Visiblement en forme quelques jours après avoir célébré le 5 janvier son 74e anniversaire, le roi Juan Carlos Ier, en présence de son épouse la reine Sofia, de son fils le prince héritier Felipe avec son épouse la princesse Letizia, a salué l'action du chef de l'Etat français dans le sens d'une coopération sur ce dossier sensible, qui a contribué à l'annonce par l'ETA, le 20 octobre 2011, de "la fin définitive de son action armée" : "Vous avez conduit avec fermeté et efficacité une coopération politique, judiciaire et policière entre nos deux pays pour en finir avec la violence terroriste", a-t-il félicité Nicolas Sarkozy, n'ignorant sans doute pas, lorsqu'il épingla l'emblème de la Toison d'Or, que cette bonne entente avait été amorcée dès 2002 avec l'arrivée de l'intéressé au ministère de l'Intérieur. Il rejoint la liste des happy few ainsi honorés par le monarque espagnol, où figurent entre autres, parmi les contemporains, le roi Carl XVI Gustav de Suède, le roi Harald V de Norvège, le roi Albert II de Belgique, le grand-duc Henri de Luxembourg... De fait, Nicolas Sarkozy est le seul chef d'Etat républicain membre de l'Ordre. A noter que, selon le quotidien ibérique El Mundo, cette distinction pourrait être une alternative économique à une commande d'armement que l'Espagne aurait envisagé de passer à la France en signe de remerciement (un cadeau un peu trop coûteux en ces temps troublés).
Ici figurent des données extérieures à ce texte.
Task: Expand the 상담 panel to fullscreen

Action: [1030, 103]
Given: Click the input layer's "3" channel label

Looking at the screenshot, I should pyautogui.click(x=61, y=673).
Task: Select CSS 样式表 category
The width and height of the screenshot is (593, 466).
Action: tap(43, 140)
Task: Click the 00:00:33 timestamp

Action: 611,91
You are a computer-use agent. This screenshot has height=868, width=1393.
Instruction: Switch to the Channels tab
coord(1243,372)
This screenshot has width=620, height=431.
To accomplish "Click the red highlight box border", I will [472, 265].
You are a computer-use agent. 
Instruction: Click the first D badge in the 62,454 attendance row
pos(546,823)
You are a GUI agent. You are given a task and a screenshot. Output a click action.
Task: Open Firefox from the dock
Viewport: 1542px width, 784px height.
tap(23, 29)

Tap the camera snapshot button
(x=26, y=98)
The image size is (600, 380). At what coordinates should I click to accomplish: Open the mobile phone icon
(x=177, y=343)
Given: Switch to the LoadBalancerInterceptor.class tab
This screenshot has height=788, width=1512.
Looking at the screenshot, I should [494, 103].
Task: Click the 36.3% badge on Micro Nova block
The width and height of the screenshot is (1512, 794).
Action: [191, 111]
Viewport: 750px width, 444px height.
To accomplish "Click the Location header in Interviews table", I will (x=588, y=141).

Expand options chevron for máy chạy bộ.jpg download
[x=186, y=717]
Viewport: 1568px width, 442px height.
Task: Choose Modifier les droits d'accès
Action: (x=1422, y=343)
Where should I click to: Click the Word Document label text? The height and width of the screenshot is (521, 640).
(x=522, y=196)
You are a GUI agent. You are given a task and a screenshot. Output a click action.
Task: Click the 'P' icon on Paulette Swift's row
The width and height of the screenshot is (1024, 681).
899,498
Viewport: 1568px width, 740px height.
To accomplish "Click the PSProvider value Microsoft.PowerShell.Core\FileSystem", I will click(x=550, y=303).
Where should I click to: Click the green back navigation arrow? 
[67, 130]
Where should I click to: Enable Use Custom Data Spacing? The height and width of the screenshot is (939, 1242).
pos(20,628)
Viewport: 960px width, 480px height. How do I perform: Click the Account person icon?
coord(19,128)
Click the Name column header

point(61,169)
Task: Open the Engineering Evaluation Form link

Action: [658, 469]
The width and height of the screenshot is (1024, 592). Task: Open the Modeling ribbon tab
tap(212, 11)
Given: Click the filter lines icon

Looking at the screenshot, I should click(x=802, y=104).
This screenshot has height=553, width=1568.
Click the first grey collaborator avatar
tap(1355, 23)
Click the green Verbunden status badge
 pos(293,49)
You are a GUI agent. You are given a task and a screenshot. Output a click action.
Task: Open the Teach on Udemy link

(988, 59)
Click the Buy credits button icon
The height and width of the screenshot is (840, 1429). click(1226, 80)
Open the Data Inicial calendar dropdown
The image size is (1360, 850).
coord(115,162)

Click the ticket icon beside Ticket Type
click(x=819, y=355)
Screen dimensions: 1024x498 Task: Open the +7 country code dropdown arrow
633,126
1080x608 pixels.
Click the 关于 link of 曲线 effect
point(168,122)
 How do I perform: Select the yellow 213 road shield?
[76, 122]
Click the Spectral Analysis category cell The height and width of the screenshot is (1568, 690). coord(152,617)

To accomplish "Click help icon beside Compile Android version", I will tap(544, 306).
Nicolas Sarkozy, qui connaît un début d'année 2012 tumultueux, entre mésaventures lors de ses sorties publiques et dégradation de la note française, profitait de sa visite officielle en Espagne pour faire d'une pierre deux coups. S'il n'a toujours pas dévoilé ses intentions concernant l'élection présidentielle de 2012 et le fait de briguer un second mandat à l'Elysée - sa Carla, qui vient de lui donner une fille, en sait peut-être davantage et se tient prête quoi qu'il en soit -, le chef de l'Etat français souhaitait rencontrer Mariano Rajoy, chef du nouveau gouvernement conservateur espagnol sorti des urnes en novembre dernier, intronisé le 21 décembre dernier. La rencontre devait avoir lieu après un déjeuner avec le roi, sur fond de dégradation de la note de neuf pays européens par l'agence Standard & Poor's, dont la France (un cran) et l'Espagne (deux crans).